I recently heard that these folks are running the entire operation mostly on goodwill, so I just took the time to look into it a bit. They have about $110 of monthy recurring revenue on OpenCollective [2] and about $750 monthly recurring on liberapay [3]. That's not even one minimum wage salary. That's nothing.
They received big donation of 10K they got from Mozillas Opensource Speed dating session at FOSDEM this year [4] which is great. It's not recurring though from what I can see.
BUT: for being the one project that people (me included) point to when the question of a more open mobile platform arises, having the entire infrastructure (build servers, hosting, code, not to mention someone supervising the whole thing) be done by a handful of volunteers on a shoestring budget doesn't seem right.
Edit: I am aware there are many other open mobile projects and I love them to bits, but they are nowhere near as complete an experience as AOSP + f-droid. Personally, I don't really think of android (even without google and with f-droid) as a free platform, and I don't think that will ever change. So by all means, also donate to Mobian, UBports and all the others. :)
[1]: https://bubu1.eu/
[2]: https://opencollective.com/f-droid#section-budget
[3]: https://liberapay.com/F-Droid-Data/donate ( €143.76/week * 52 / 12, converted to USD )
[4]: https://twitter.com/fdroidorg/status/1243499250551410688
Does FSF sponsor any projects? (Honest question, never thought about it...)
F-Droid seems approved as a repo for Replicant, despite its "features you may not like" (but free software) apps.
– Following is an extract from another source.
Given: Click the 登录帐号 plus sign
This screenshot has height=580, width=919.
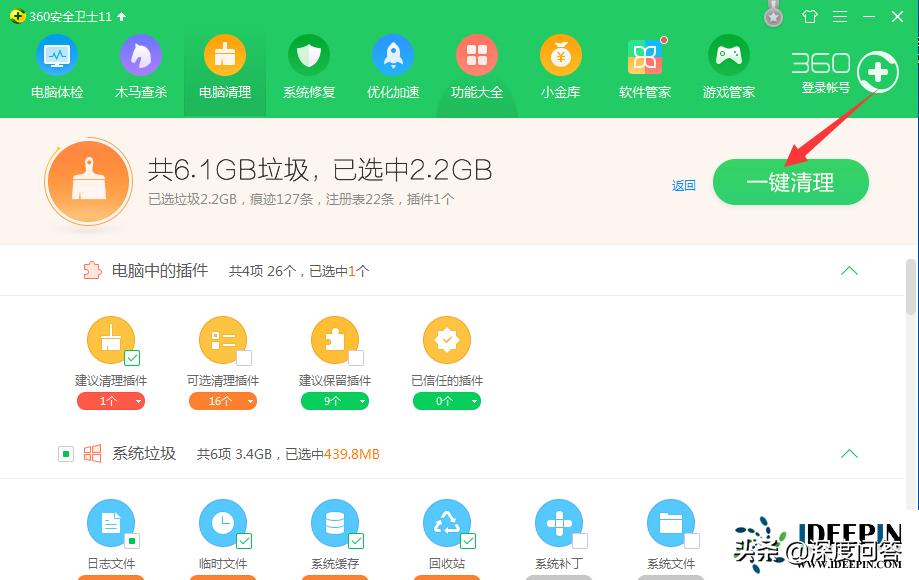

Interesting. Unfortunately my first web search does not bring up a list of particpating projects, preferably with the amount in question, like e.g. https://spi-inc.org/corporate/annual-reports/2019.pdf
lots of people have probably given up on android now though and there are multiple phones with support for a decent Linux distribution at this point.
Last time I checked (admittedly a few months ago) the Librem 5 was the most promising Linux phone but had trouble reliably making calls!
Is there a fluid and reliable (hardware and software) Linux phone?
At work we're deploying some stock Android Samsung Xcover4s and despite having good enough hardware on paper they feel really sluggish when using them (before any apps installed, fully updated, most bloatware removed with ADB).
So if a 250€ Samsung with stock Android doesn't manage to be pleasant to use, I have doubts that a Linux phone will succeed but I would be happy to be wrong.
I'm trying to degoogle my e-life, I'm planning to install GrapheneOS on my Pixel 4 XL but if there's a Linux phone that matches the user experience I may consider switching to that instead.
Not to knock OSMAnd, but Ubports' Pure Maps isn't bad, is it?
Maybe some people find it sufficient for basic navigation, but it is missing all those detailed features that you can toggle on OSMAnd to clearly show OpenStreetMap tagging (road surfaces, street lighting, etc.)
It might or might not be considered significantly different from AOSP, and at least most of the free apps in their "store" must come from F-Droid, but there's /e/: https://e.foundation Three cheers for F-Droid anyhow, and I'd have thought it should be mentioned under https://doc.e.foundation/projects-looking-for-contributors
I try to be an optimist but sometimes it's hard to picture a bright future.
Are there any open-source platforms that nail both of those factors?
Conclusion: Maybe F-Droid should be on OF.